Screen-element location entries:
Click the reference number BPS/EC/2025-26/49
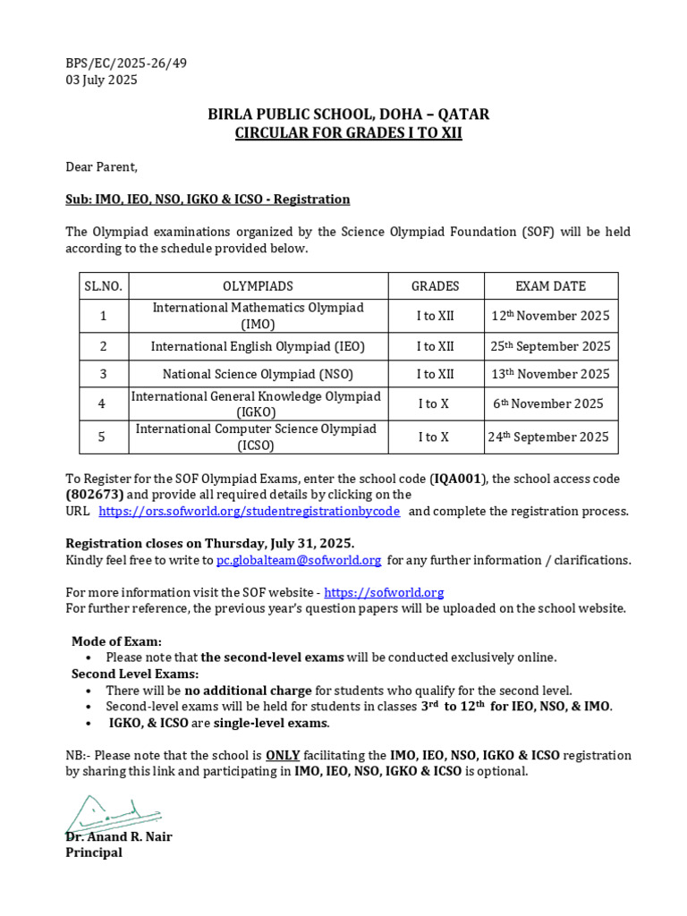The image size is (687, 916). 126,64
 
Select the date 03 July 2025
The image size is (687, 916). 101,80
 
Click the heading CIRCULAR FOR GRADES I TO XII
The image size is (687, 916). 348,134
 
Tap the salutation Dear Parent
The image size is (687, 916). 101,166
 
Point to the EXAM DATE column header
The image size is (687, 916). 550,286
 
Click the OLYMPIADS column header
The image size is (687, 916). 258,286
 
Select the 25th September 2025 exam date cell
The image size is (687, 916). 550,346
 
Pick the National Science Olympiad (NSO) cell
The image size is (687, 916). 258,374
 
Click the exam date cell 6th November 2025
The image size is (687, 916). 548,403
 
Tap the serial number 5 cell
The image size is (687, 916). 103,437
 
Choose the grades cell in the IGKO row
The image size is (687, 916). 435,403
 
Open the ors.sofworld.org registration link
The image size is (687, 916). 249,511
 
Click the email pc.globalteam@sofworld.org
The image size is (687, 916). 299,560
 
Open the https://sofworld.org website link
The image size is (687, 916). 384,592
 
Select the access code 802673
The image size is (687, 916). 95,495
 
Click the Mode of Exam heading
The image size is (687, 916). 117,641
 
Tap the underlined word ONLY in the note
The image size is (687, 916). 282,755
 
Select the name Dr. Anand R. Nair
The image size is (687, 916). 119,837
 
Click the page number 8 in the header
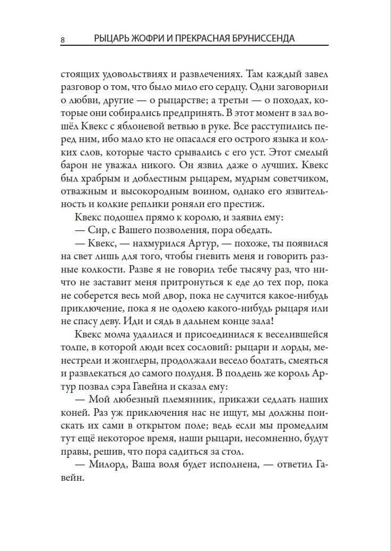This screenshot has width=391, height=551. [x=63, y=39]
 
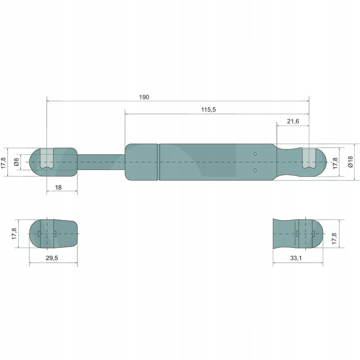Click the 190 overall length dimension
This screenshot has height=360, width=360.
(144, 97)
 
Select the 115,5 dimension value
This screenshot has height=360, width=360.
(208, 109)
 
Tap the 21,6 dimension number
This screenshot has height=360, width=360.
(293, 121)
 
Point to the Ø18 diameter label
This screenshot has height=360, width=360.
(351, 162)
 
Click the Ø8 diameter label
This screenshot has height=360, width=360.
(16, 162)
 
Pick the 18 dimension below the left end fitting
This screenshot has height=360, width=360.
(58, 188)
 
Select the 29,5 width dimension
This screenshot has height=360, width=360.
(52, 258)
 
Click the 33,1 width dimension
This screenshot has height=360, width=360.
(296, 258)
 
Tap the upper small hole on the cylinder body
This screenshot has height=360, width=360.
(255, 154)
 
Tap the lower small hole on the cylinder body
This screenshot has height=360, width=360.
(255, 171)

Brief: Reproduce every one of the entries above verbatim, leaving out the pictures.

The result:
Click the reference number BPS/EC/2025-26/49
The image size is (687, 916). 126,64
 
Select the date 03 July 2025
The image size is (687, 916). 101,80
 
Click the heading CIRCULAR FOR GRADES I TO XII
The image size is (687, 916). 348,134
 
Tap the salutation Dear Parent
The image size is (687, 916). 101,166
 
Point to the EXAM DATE column header
The image size is (687, 916). 550,286
 
Click the OLYMPIADS column header
The image size is (687, 916). 258,286
 
Select the 25th September 2025 exam date cell
The image size is (687, 916). 550,346
 
Pick the National Science Olympiad (NSO) cell
The image size is (687, 916). 258,374
 
Click the exam date cell 6th November 2025
The image size is (687, 916). 548,403
 
Tap the serial number 5 cell
The image size is (687, 916). 103,437
 
Choose the grades cell in the IGKO row
The image size is (687, 916). 435,403
 
Open the ors.sofworld.org registration link
The image size is (687, 916). 249,511
 
Click the email pc.globalteam@sofworld.org
The image size is (687, 916). 299,560
 
Open the https://sofworld.org website link
The image size is (687, 916). 384,592
 
Select the access code 802673
The image size is (687, 916). 95,495
 
Click the Mode of Exam heading
The image size is (687, 916). 117,641
 
Tap the underlined word ONLY in the note
The image size is (687, 916). 282,755
 
Select the name Dr. Anand R. Nair
The image size is (687, 916). 119,837
 
Click the page number 8 in the header
This screenshot has width=391, height=551. [x=63, y=39]
 
Click the 190 overall length dimension
This screenshot has height=360, width=360.
(144, 97)
 
Select the 115,5 dimension value
This screenshot has height=360, width=360.
(208, 109)
 
Tap the 21,6 dimension number
This screenshot has height=360, width=360.
(293, 121)
 
Point to the Ø18 diameter label
This screenshot has height=360, width=360.
(351, 162)
 
Click the Ø8 diameter label
This screenshot has height=360, width=360.
(16, 162)
 
Pick the 18 dimension below the left end fitting
This screenshot has height=360, width=360.
(58, 188)
 
Select the 29,5 width dimension
This screenshot has height=360, width=360.
(52, 258)
 
Click the 33,1 width dimension
This screenshot has height=360, width=360.
(296, 258)
 
Tap the upper small hole on the cylinder body
This screenshot has height=360, width=360.
(255, 154)
 
Tap the lower small hole on the cylinder body
This screenshot has height=360, width=360.
(255, 171)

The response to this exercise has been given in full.